Operation Streamline was shut down for the first time in seven years last Friday when protesters in Tucson successfully stopped buses from taking detained immigrants to court proceedings. As a result over 70 immigrants were deported without being criminally prosecuted – a major victory for immigrants rights supporters. Operation Streamline is a controversial program started by the Bush Administration in 2005 that punishes immigrants with jail time and a criminal offense before deporting them. It’s an unconstitutional and excessively punitive program that serves to worsen family separation and strains law enforcement resources.

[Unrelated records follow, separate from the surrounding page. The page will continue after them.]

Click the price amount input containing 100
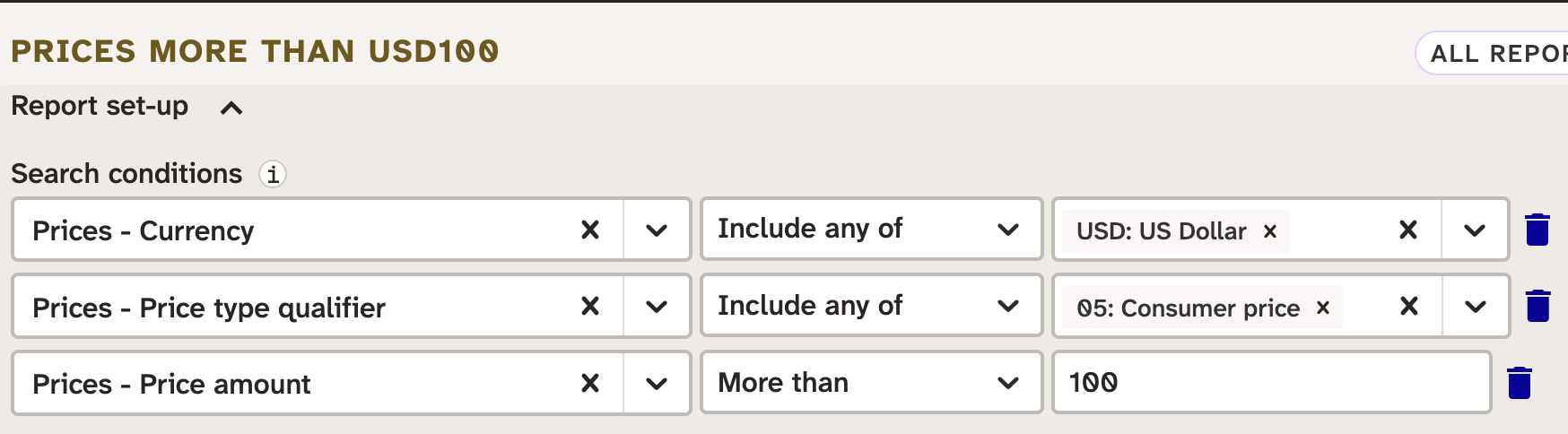pos(1270,383)
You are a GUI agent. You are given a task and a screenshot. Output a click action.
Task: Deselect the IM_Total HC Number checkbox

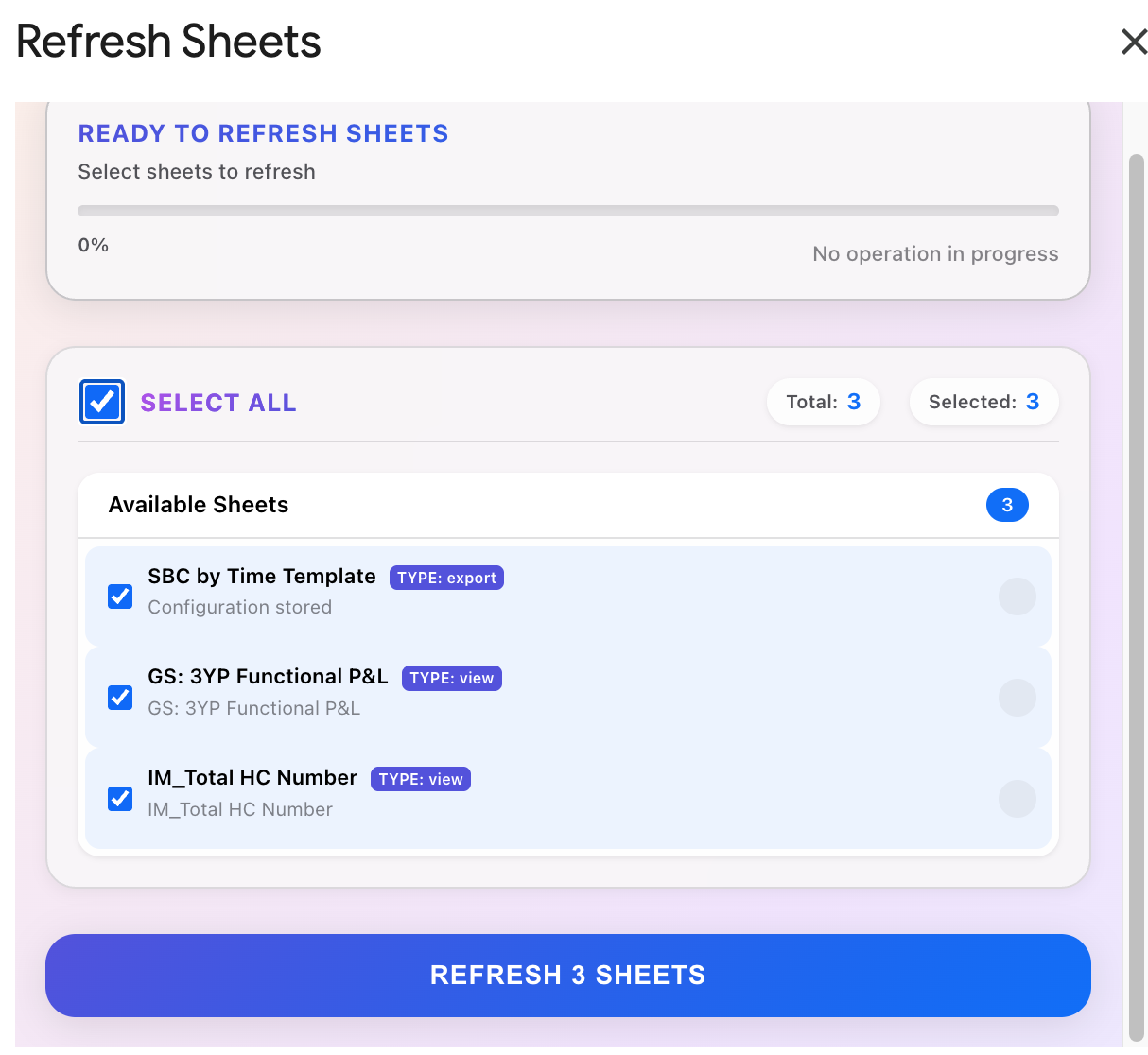120,799
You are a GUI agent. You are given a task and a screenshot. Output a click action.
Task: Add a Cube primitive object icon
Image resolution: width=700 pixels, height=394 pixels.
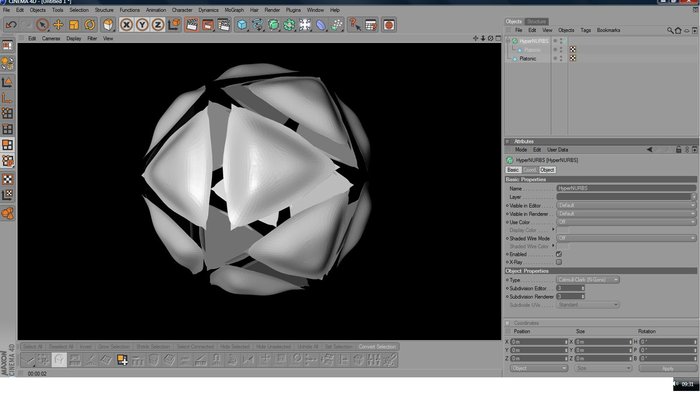(242, 25)
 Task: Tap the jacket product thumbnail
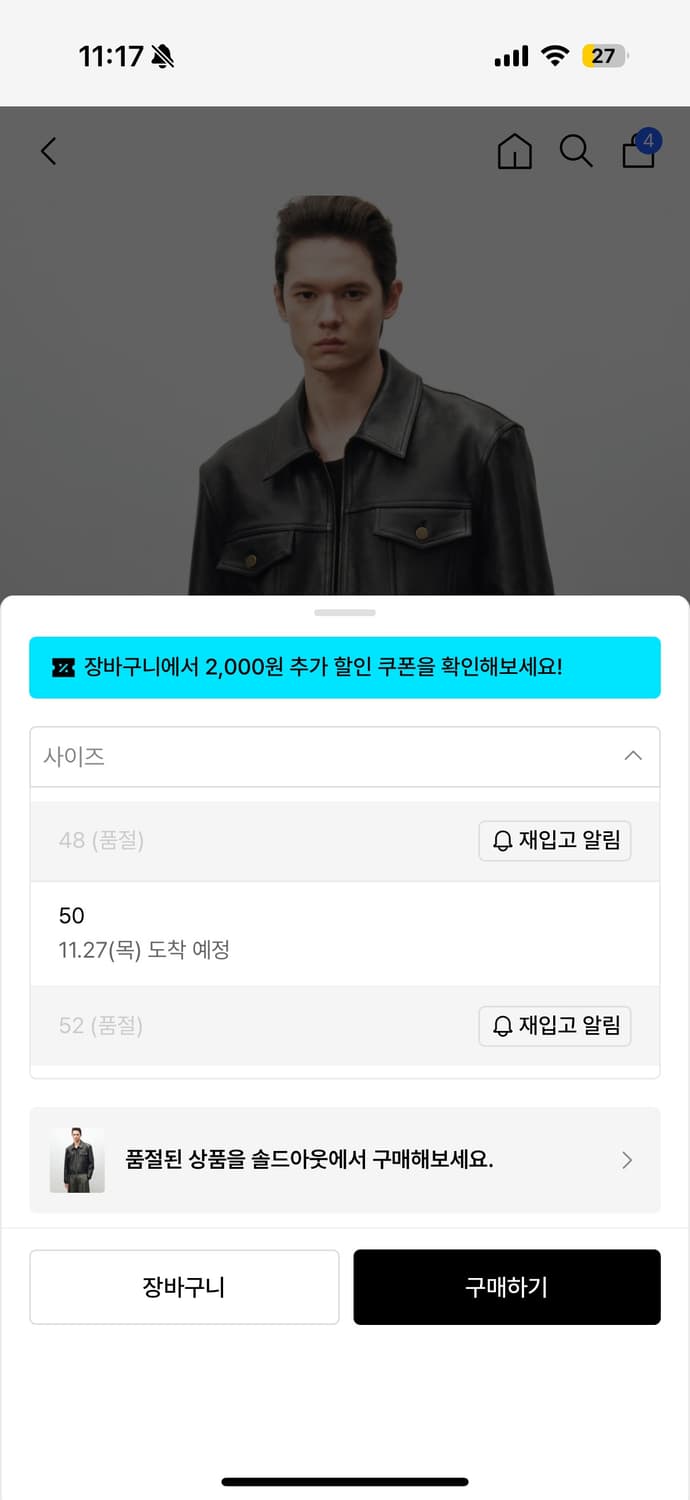(x=77, y=1160)
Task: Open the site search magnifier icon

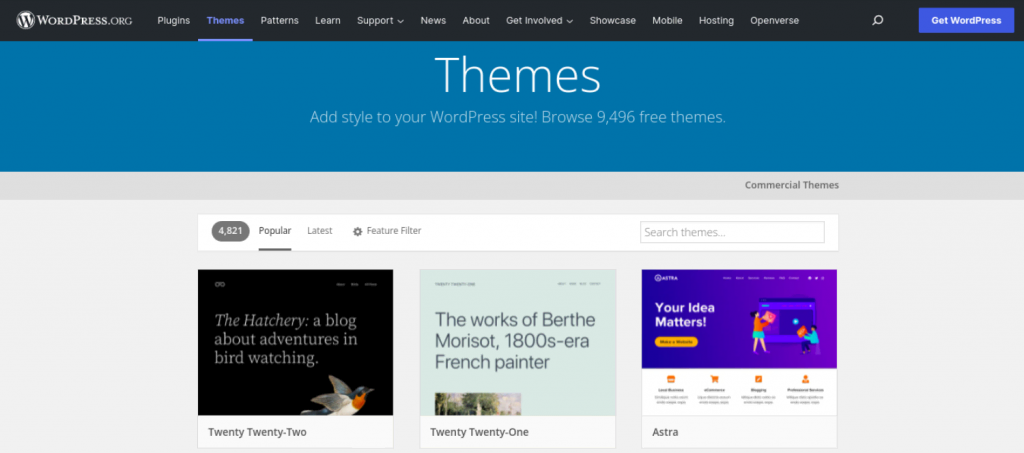Action: point(878,20)
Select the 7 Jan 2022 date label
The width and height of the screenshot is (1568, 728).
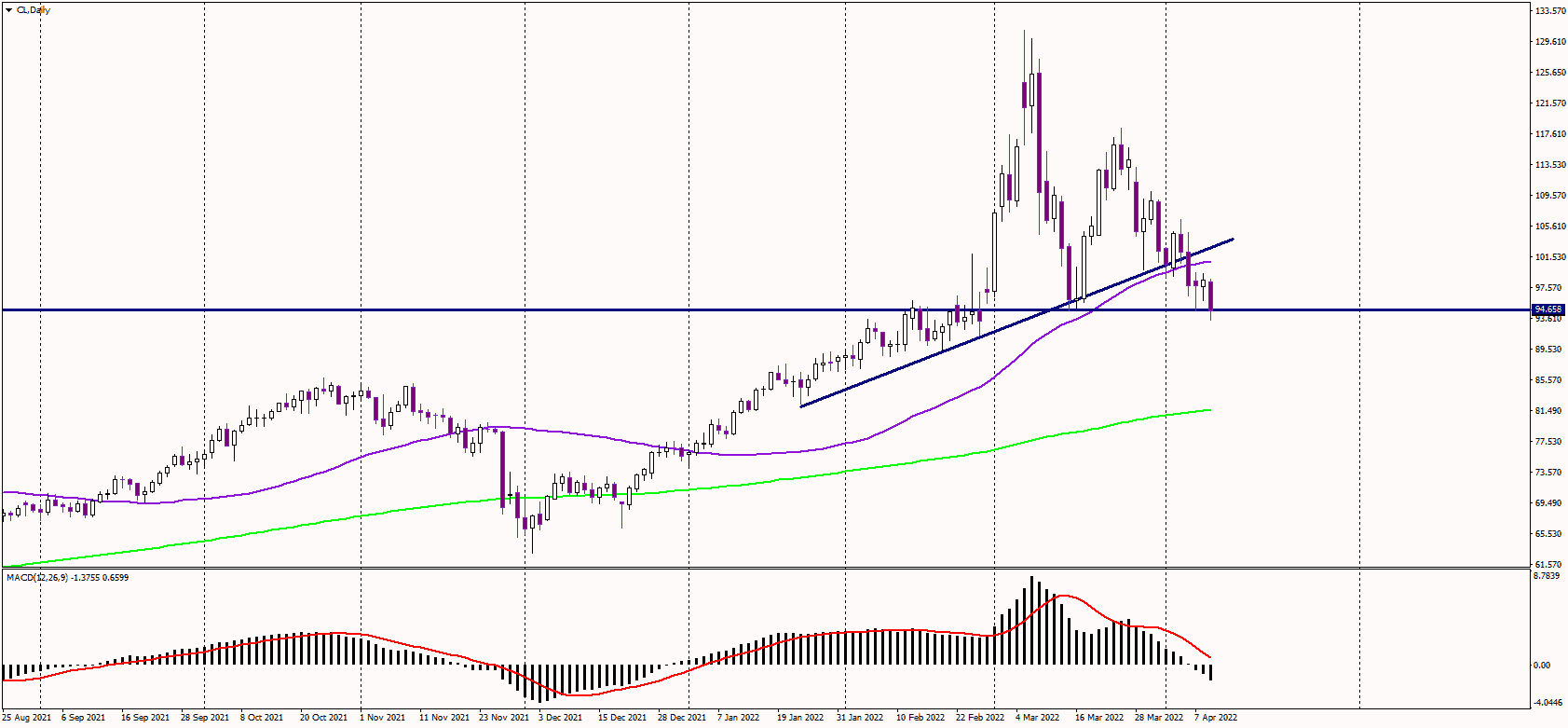pyautogui.click(x=738, y=718)
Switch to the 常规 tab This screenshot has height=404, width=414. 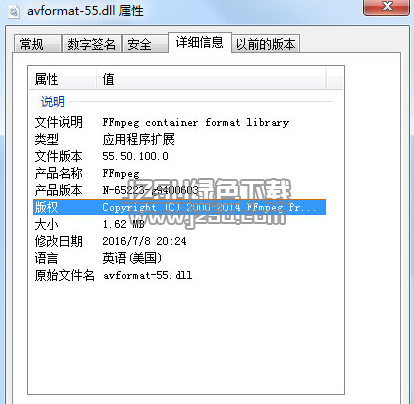38,44
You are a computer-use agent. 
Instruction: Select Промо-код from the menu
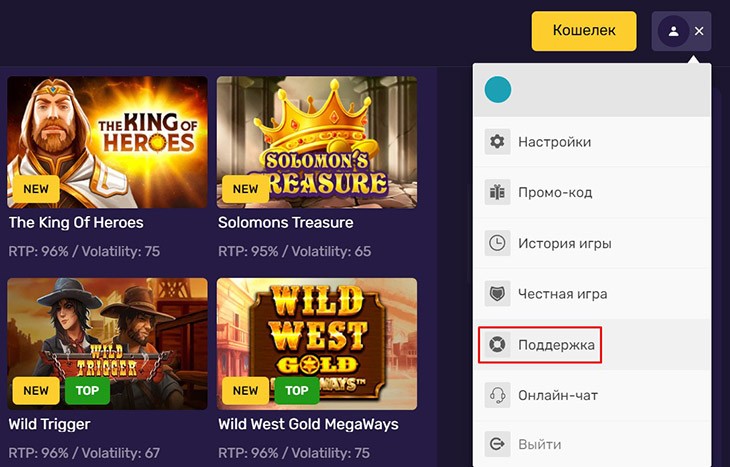(x=555, y=192)
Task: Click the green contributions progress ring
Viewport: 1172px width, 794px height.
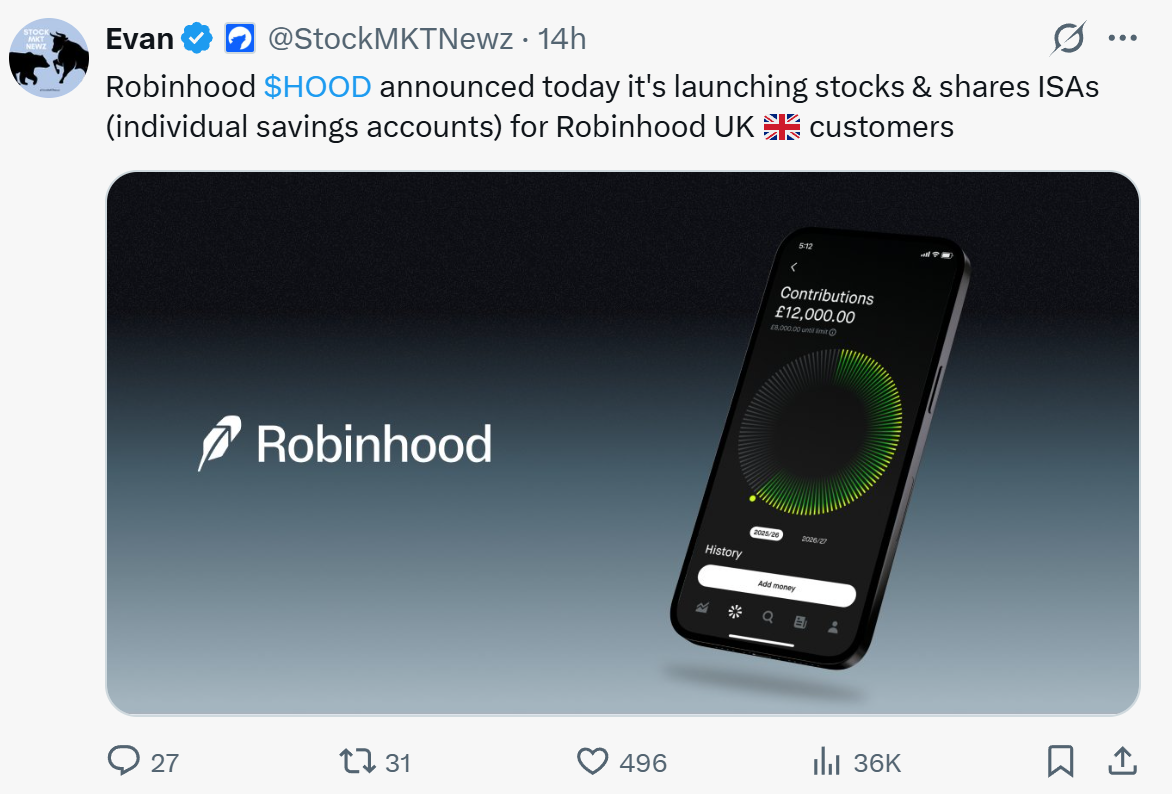Action: (820, 432)
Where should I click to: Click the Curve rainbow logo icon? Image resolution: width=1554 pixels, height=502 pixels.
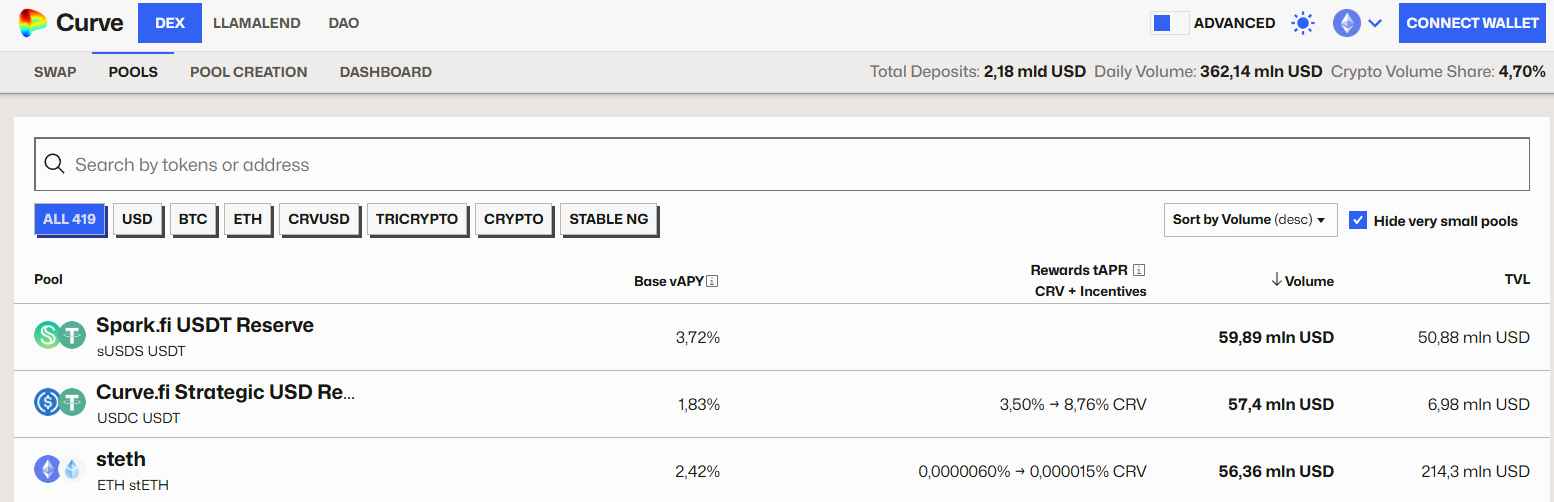33,22
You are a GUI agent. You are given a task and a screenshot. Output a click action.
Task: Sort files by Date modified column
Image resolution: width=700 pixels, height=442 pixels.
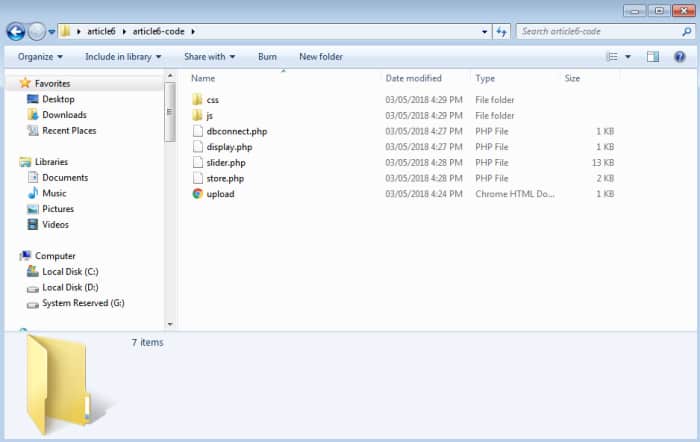tap(413, 78)
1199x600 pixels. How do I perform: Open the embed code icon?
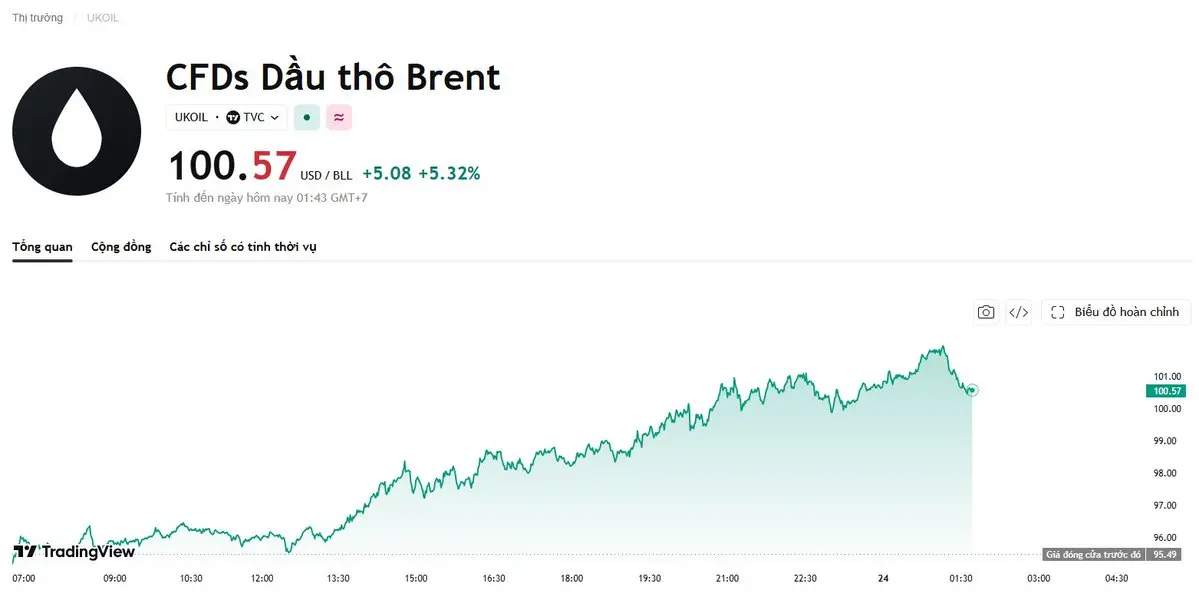[1019, 312]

Kung Li wrote about the program for Cambio in August:
Streamline took hold in the Del Rio sector and spread like a zombie attack. The Yuma Sector in Arizona got Streamline a year after Del Rio. It then spread to the Laredo Sector, the Tucson Sector, the El Paso Sector, and the Rio Grande Sector in south Texas. In each of these places, anywhere from 20 percent to 80 percent of the people apprehended by the Border Patrol are now inserted into the federal criminal justice system rather than handled in the traditional way, through voluntary departures and the civil immigration system.
It’s an enormous number of cases – immigration prosecutions now make up a third of the federal criminal docket. Where federal courts used to be reserved for the most serious criminal cases, it’s now being used to process the most trivial immigration violations.
Li also wrote that Operation Streamline is streamlining people right into private prisons. Not surprising considering the influence private-prison companies like Corrections Corporation of America (CCA) and the Geo Group have over Southwest states. Back in 2010 Geo and CCA were exposed for their close ties to Arizona lawmakers – folks like former state senator Russell Pearce and Gov. Jan Brewer – the very people who passed SB 1070, Arizona’a infamously racist law. The private-prison industry has a clear stake in laws and programs that funnel people into their facilities. The more beds they fill, the more money they make – all at the expense of U.S. taxpayers and, more importantly, the immigrants who deserve freedom.
President Obama can halt Operation Streamline and he should. But that’s not all he should do. Overturn the convictions of those people who’ve been separated from their families and give them the opportunity to come home. It’s the right thing to do.